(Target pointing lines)
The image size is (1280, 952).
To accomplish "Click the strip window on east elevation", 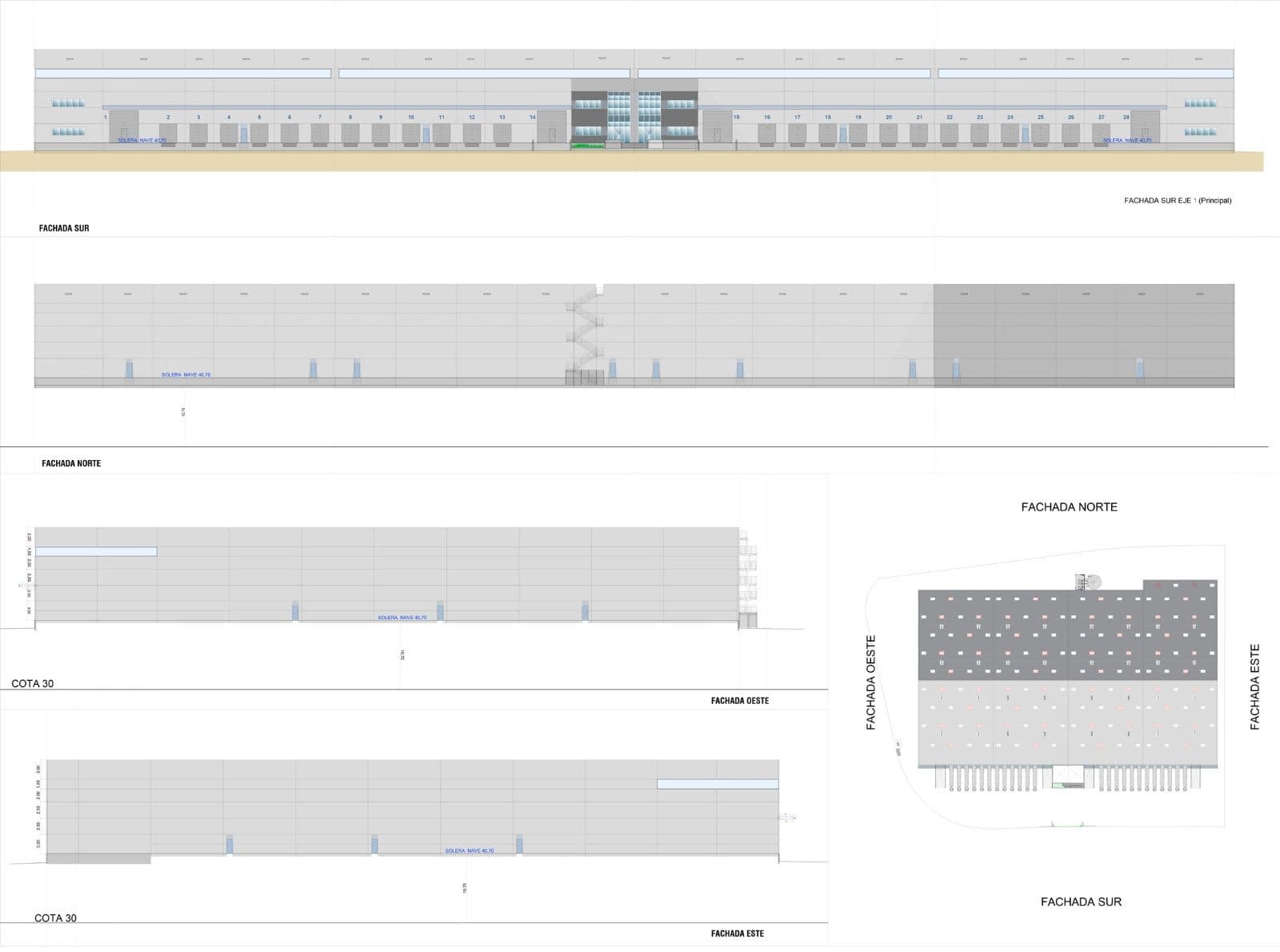I will point(718,784).
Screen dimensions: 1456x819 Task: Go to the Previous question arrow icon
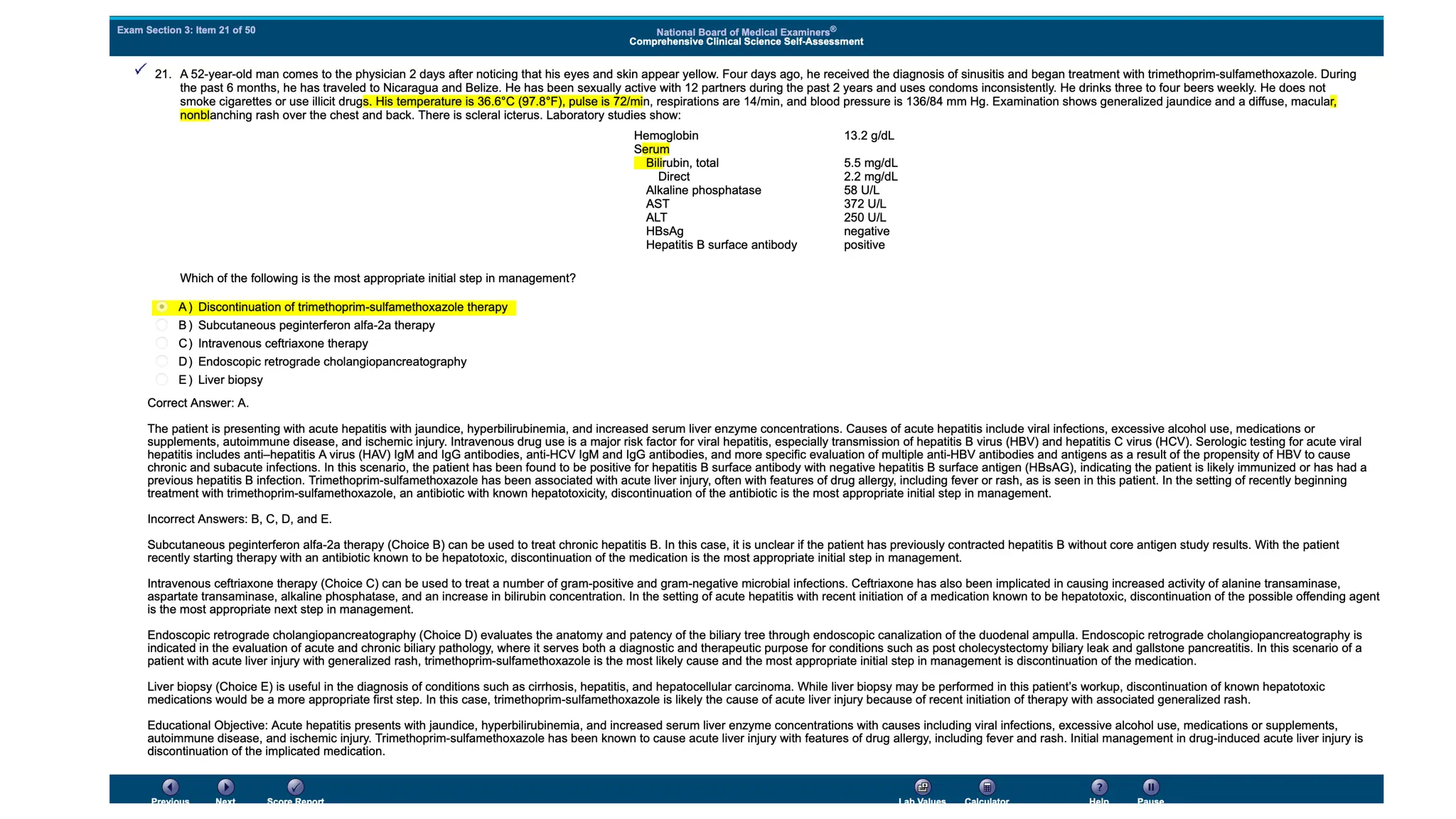pos(170,787)
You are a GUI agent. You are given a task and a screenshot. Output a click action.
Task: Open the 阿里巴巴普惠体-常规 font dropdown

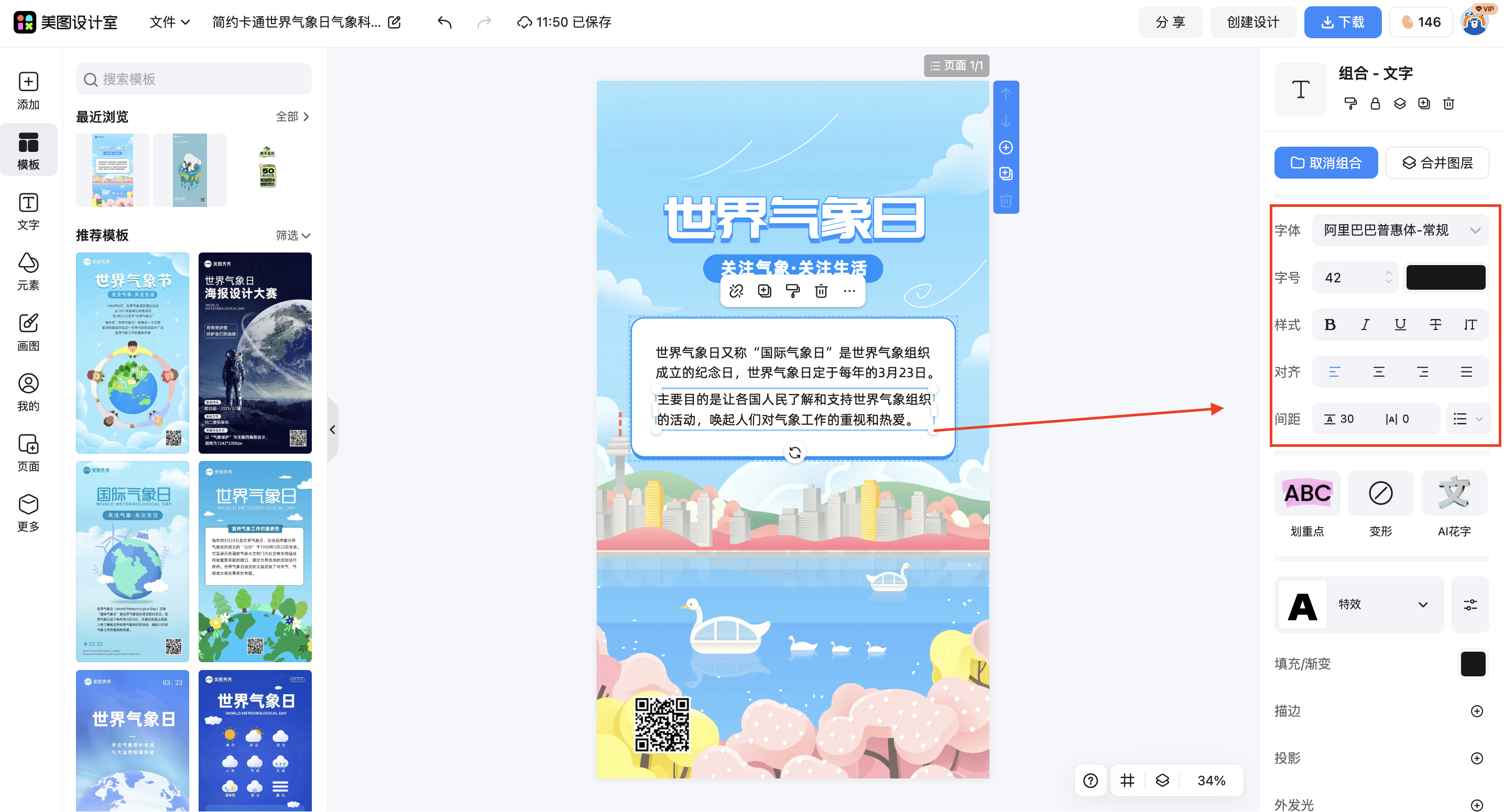pyautogui.click(x=1400, y=230)
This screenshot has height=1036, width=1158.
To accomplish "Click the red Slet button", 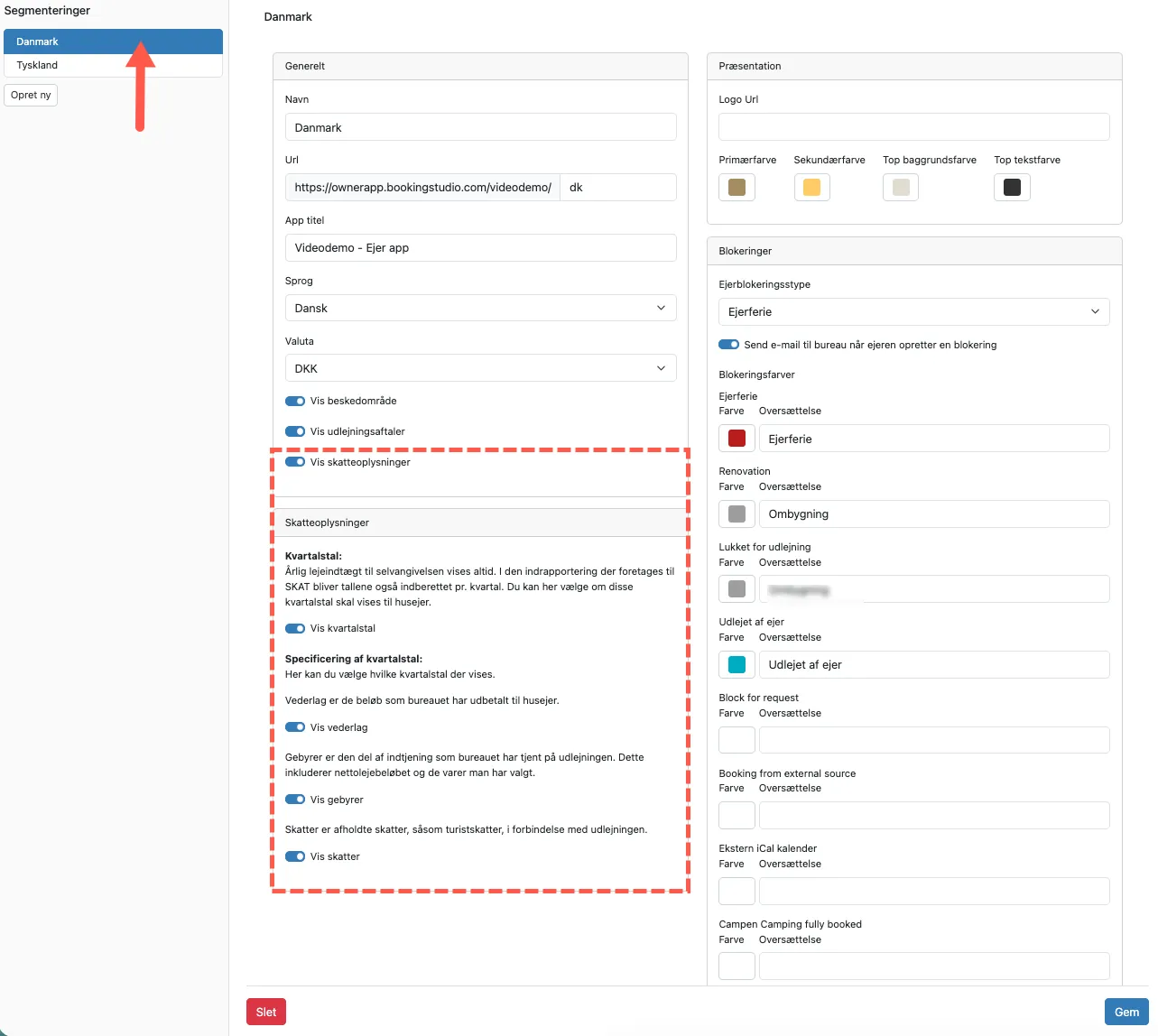I will 266,1012.
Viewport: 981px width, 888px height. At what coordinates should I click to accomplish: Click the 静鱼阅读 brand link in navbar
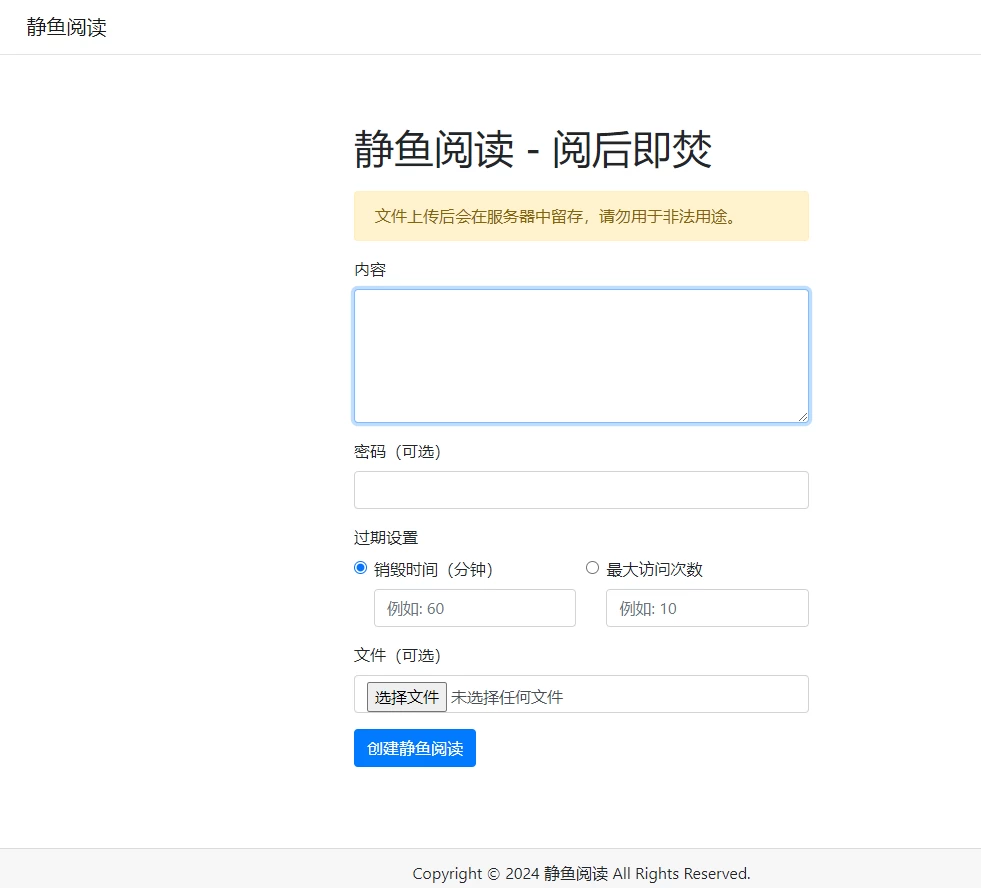click(x=66, y=27)
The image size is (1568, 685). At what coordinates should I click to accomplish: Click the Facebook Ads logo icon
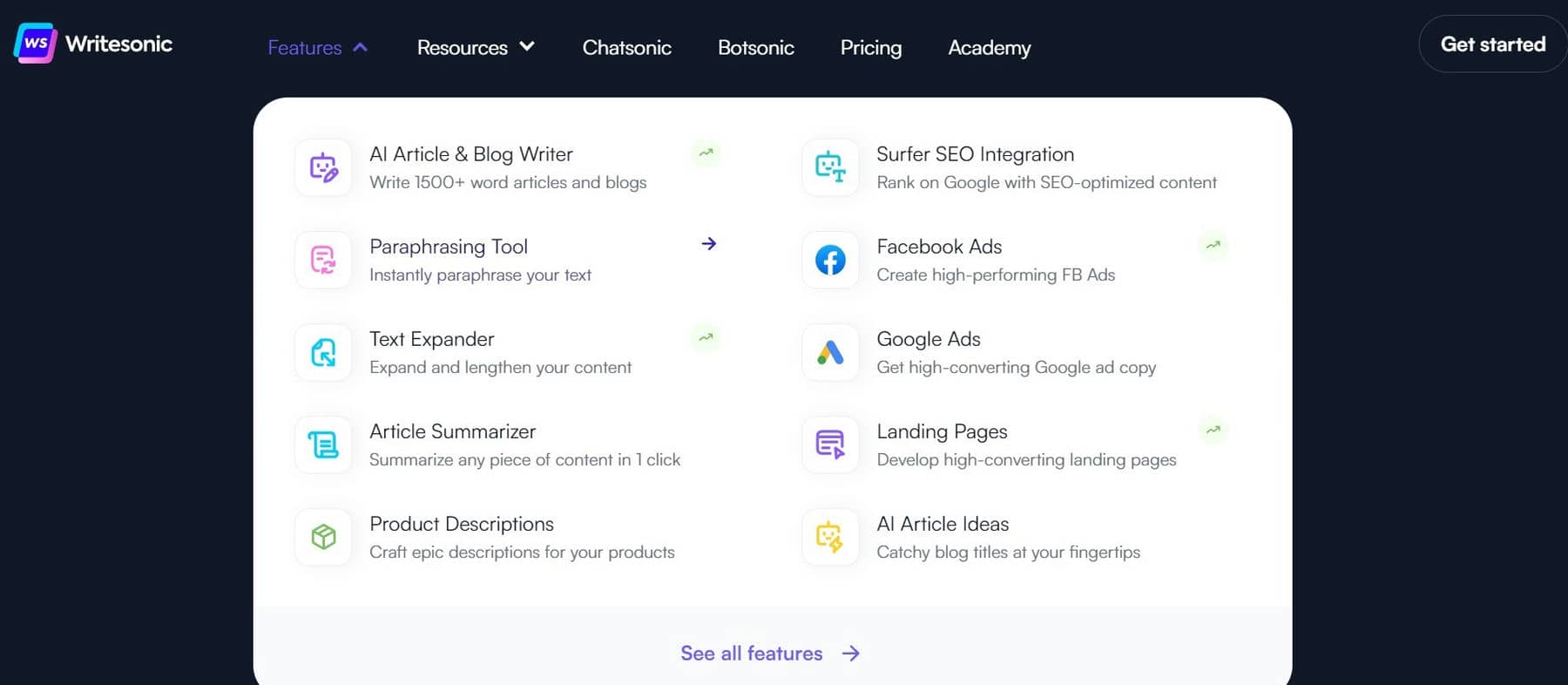click(x=829, y=260)
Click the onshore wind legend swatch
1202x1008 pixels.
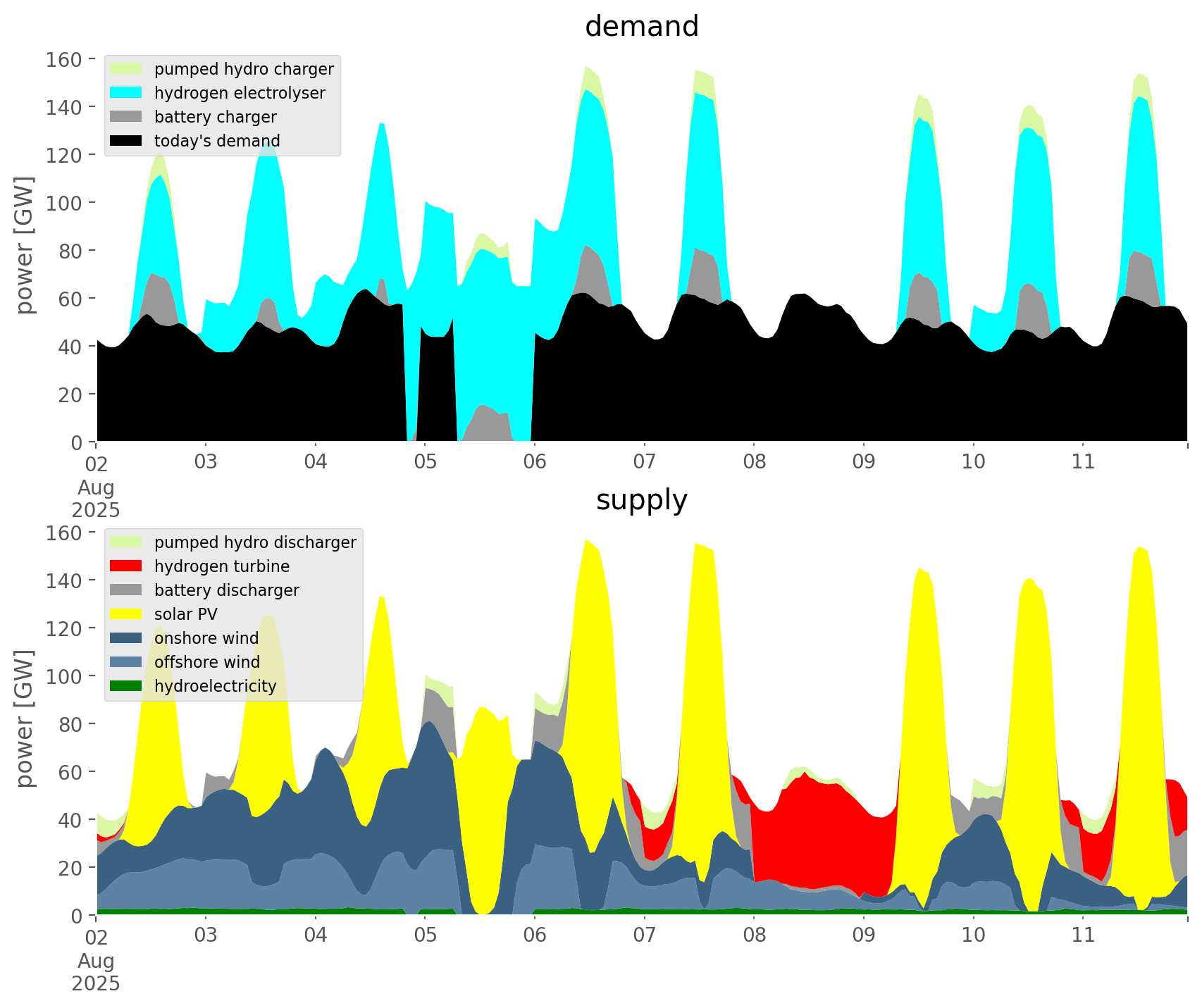point(126,638)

### Exercise
Which of the lines above contain the word "image"? Pick them out and copy each one.

### Full answer
The image size is (1280, 952).
The image size is (1568, 685). At what coordinates should I click to accomplish: Click the Facebook Ads logo icon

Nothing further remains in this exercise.